After the Address, Rev. James Thompson of Barre was chosen Moderator, and Rev. Chandler Robbins of Boston, Scribe. Thanks were returned to Mr. Bigelow for his Address. The Standing Committee for this year were chosen viz. Rev. Alexander Young, Rev. S. K. Lothrop, Rev. George Putnam. A Report was made by Rev. Dr. Walker, Chairman of a Committee appointed last year on a new translation and Commentary on the Bible. The object, it stated, was in the way of completion, so far as the production of a Commentary on the New Testament, from Rev. Mr. Livermore of Keene, N. IL, the first volume of which would appear in the middle of July. Rev. Dr. Noyes, the Report also said, had another volume of his translation of the Old Testament nearly ready for the press. A Report was also made by Rev. Dr. Walker, of the success which had attended the efforts, on the part of a Committee of this Conference, to raise money for the Theological School at Cambridge; of which an account has been given in our pages. The Conference then voted to discuss the following question, proposed by the Standing Committee.
"Are we as a denomination accomplishing results worthy of our numbers, intelligence, and wealth; if not, what shall be indicated as our prominent deficiencies, and to what means shall we look as likely in the best manner to advance the cause of Liberal Christianity."

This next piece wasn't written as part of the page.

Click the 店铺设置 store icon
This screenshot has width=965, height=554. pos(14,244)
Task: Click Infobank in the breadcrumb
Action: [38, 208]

An animated and profitable discussion ensued, and continued through the morning; in which Rev. Messrs. Jones of Brighton, Allen of Bolton, Stetson of Medford, Russell of Chelmsford, Clarke of Boston, Osgood of Nashua, N. H., Thomas of Concord, N. H. Loring of Andover, Burton of Newton, Hall of Providence, R. I., Folsom of Haverhill, Hill of Worcester, Miles of Lowell, and Gage of Haverhill, took part. Some conversation followed upon the means which might he used to give circulation to the expected volumes of translation and commentary on the Bible, and then the Conference adjourned to the next annual meeting.